Nick had made it sound so easy. So seductive. And he was so persuasive, partly because he was willing to pay a lot to get the real thing, not the inferior industrial version that other restaurants were able to get. Once the USDA had approved the process of allowing some Spanish hams to be imported they had basically been ruined. Sure, they had the name Jamón Ibérico and were quite good compared to American hams, but comparing them to his father’s hams was like comparing drug store champagne to a bottle of vintage Louis Roederer Cristal. Both could claim to use the champagne method, but one taste of the latter would uncloak the former as mere toilet water. Nick wanted the absolute best for his restaurants and for his new 50-Forks club, and he was willing to pay for it to be made the right way. The way his father and his father before him made it, not the way the USDA would have it cooked and salted to death. But he needed an accomplice...someone to do the dirty work, Blake now realized. And Blake was only too eager once Nick did the math for him. Now, Blake began to do the math once again as he drove south, paying no attention to the SUV that had pulled into the lane behind him and now followed him.

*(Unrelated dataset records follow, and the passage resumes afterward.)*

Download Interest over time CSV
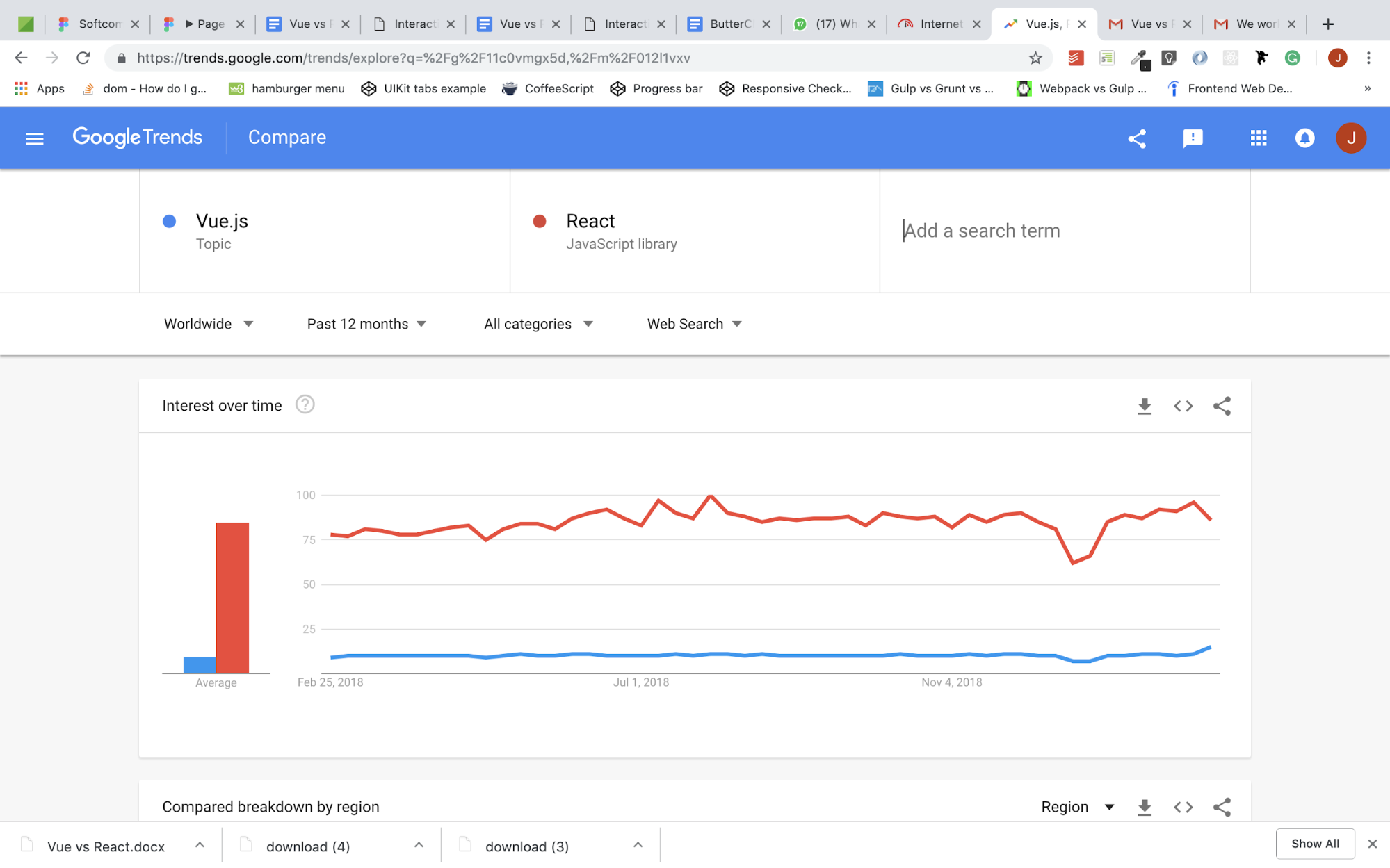Screen dimensions: 1390x868 [1145, 406]

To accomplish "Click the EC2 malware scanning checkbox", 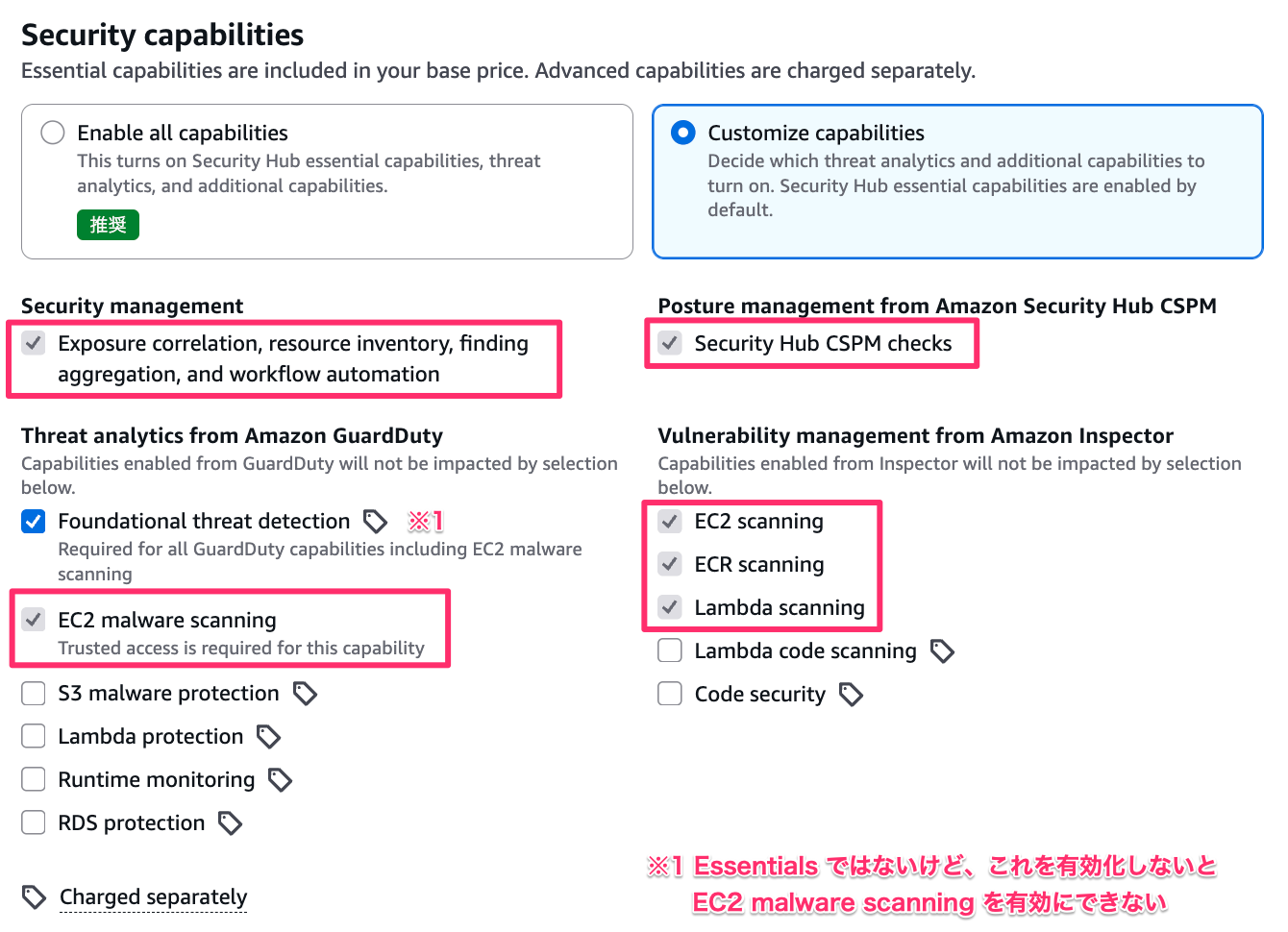I will [34, 620].
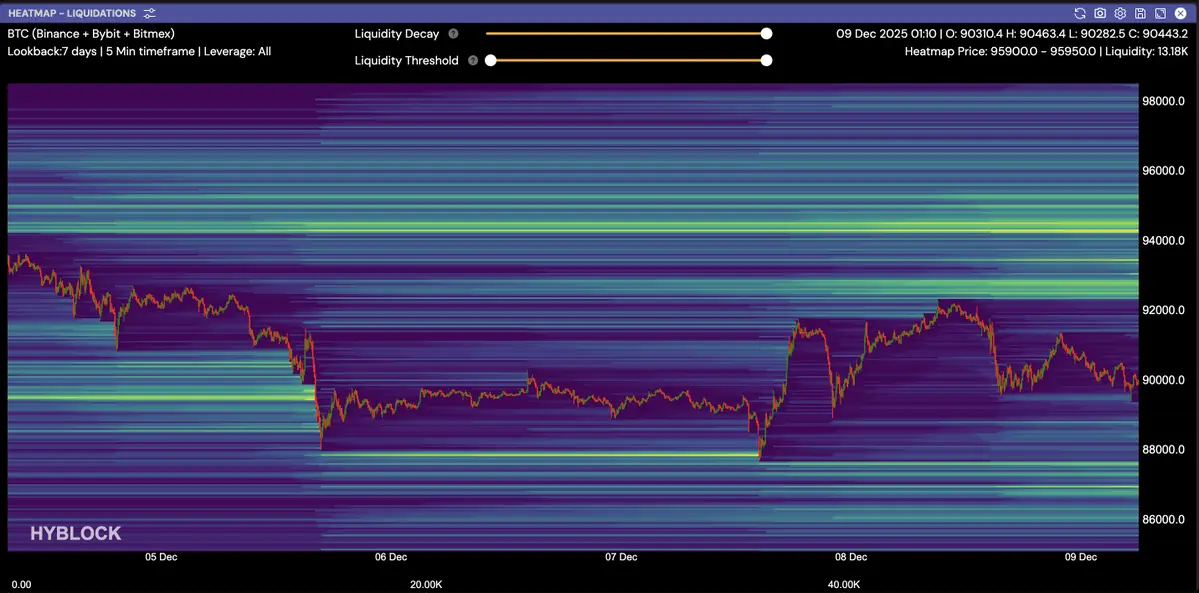Click the left Liquidity Threshold slider handle
The height and width of the screenshot is (593, 1199).
(491, 60)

I’ve got 200 hams hanging now, about fifteen pounds each. That’s 3,000 pounds. Nick will pay me seventy dollars a pound when they’re ready, that’s just over $200,000, not counting the other parts...the shoulders, bellies and so on. Half the hams are ready now but they won’t all be ready for another six months at least. I gotta get Nick to take everything now, or maybe take some to other chefs... Blake was immersed in his thoughts as he approached the Tallulah River. Delivering hams for the 50-Forks dinner was just the beginning. Nick wanted hams cured the way his father had done it and on a regular basis. And he wanted to make sure that no other chef had access to those hams, those rare black-footed pigs. Blake exhaled as he tried to figure a way out of having to continue working with Nick.
He glanced in his rear view mirror and saw a rack on the top of the car behind him. Blake looked more closely to see that the rack was actually the lights of the sheriff’s vehicle. Instinct forced him upright. He corrected his posture and lifted his left hand to the wheel at the 10:00 position to face his right hand in the 2:00 position. He caught his breath and didn’t exhale, his throat instantly parched. What the hell do they want?
The car stayed on Blake’s tail about one hundred yards back, keeping its distance precise. Blake slowed a little and continued south. The sheriff’s car slowed to match Blake’s speed and stayed behind him. A trail of cars now followed the sheriff’s car as no one dared pass, even though Blake was now driving five miles per hour under the speed limit. He looked at his speedometer and pushed the accelerator slightly, increasing his speed to fifty-five. The train behind him kept pace.
Blake saw the fog rising from the Tallulah gorge ahead of him indicating that he was close to crossing the bridge, where he would leave Rabun county and enter Habersham County, out of the sheriff’s jurisdiction. JUST GET OFF MY TAIL! Blake screamed to himself. His pulse was rapid and his face was flush as he tried again to calm himself.